Am selben Nachmittag hatten sich Jesus und Ganid beim Spiel mit einem sehr intelligenten Schäferhund vergnügt, und Ganid wollte wissen, ob der Hund eine Seele und einen Willen habe, worauf ihm Jesus zur Antwort gab: „Der Hund hat einen Verstand, der einen materiellen Menschen, seinen Meister, kennen kann, aber nicht Gott, der Geist ist; der Hund besitzt also keine geistige Natur und kann sich deshalb auch keiner geistigen Erfahrung erfreuen. Mag der Hund auch einen Willen besitzen, der aus der Natur stammt und durch Übung verstärkt werden kann, so ist doch ein solch verstandesmäßiges Vermögen keine geistige Kraft, noch ist es mit dem menschlichen Willen vergleichbar, da es nicht auf Überlegung beruht – es resultiert nicht aus der Unterscheidung höherer und sittlicher Bedeutungen oder aus der Wahl geistiger und ewiger Werte. Erst der Besitz solcher Fähigkeiten der geistigen Unterscheidung und der Wahrheitswahl macht aus dem sterblichen Menschen ein sittliches Wesen, ein Geschöpf, das mit den Attributen geistiger Verantwortung und dem Potential ewigen Lebens ausgestattet ist.“ Jesus fuhr fort zu erklären, dass die Abwesenheit solcher mentaler Fähigkeiten im Tier es der Tierwelt für immer unmöglich macht, im Zeitlichen eine Sprache zu entwickeln und in der Ewigkeit etwas dem Fortleben der Persönlichkeit Vergleichbares zu erfahren. Der Unterricht dieses Tages hatte zur Folge, dass Ganid nie wieder an die Wanderung von menschlichen Seelen in Tierkörper glaubte.

130:2.9

Am nächsten Tag besprach Ganid all dies mit seinem Vater, und auf eine Frage Gonods erklärte Jesus: „Menschen, deren Wille ausschließlich zeitgebundene Entscheidungen fällt, die mit den materiellen Problemen der animalischen Existenz zu tun haben, sind dazu verurteilt, mit dem Zeitlichen unterzugehen.

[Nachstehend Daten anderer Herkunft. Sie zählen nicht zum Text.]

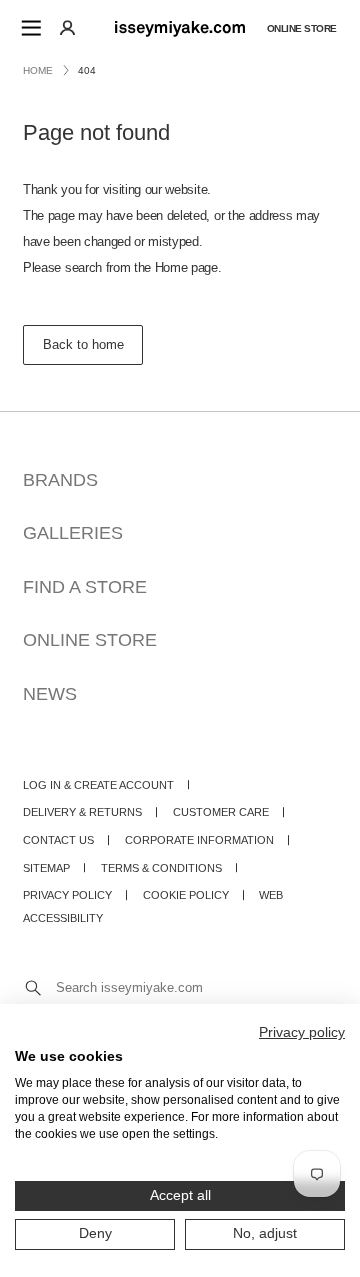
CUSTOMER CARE (221, 812)
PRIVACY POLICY (67, 895)
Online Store (302, 27)
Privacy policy (302, 1032)
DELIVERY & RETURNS (82, 812)
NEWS (50, 693)
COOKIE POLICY (186, 895)
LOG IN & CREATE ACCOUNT (98, 785)
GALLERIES (73, 532)
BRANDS (60, 479)
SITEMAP (46, 868)
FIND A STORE (85, 586)
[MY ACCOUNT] (67, 27)
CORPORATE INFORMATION (199, 840)
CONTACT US (58, 840)
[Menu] (31, 27)
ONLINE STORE (90, 639)
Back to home (83, 344)
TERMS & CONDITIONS (161, 868)
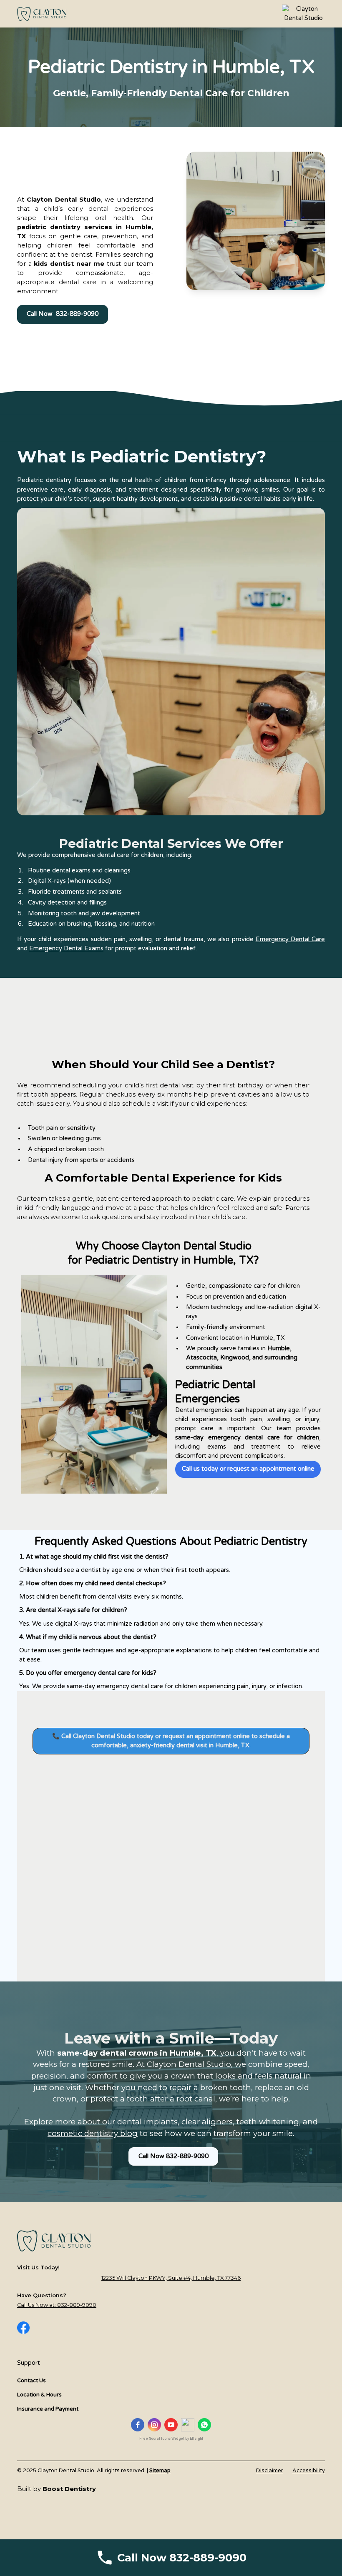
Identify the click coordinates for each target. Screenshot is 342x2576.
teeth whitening (266, 2121)
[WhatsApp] (204, 2424)
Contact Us (31, 2380)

Diejenigen, die mit ganzem Herzen sittliche Entscheidungen treffen und vorbehaltlos geistige Ziele wählen, identifizieren sich dadurch zunehmend mit dem ihnen innewohnenden, göttlichen Geist und verwandeln sich dabei mehr und mehr in die Werte des ewigen Fortlebens – des endlosen Fortschreitens im göttlichen Dienst.“

130:2.10

An eben diesem Tage hörten wir zum ersten Mal jene bedeutungsvolle Wahrheit, die, in heutiger Sprache ausgedrückt, etwa lauten würde: „Der Wille ist die Manifestation des menschlichen Verstandes, welche das subjektive Bewusstsein befähigt, sich objektiv auszudrücken und das Phänomen des Strebens nach Gott­ähnlichkeit zu erfahren.“ In diesem Sinne kann jedes nachdenkliche und geistig ausgerichtete menschliche Wesen schöpferisch werden.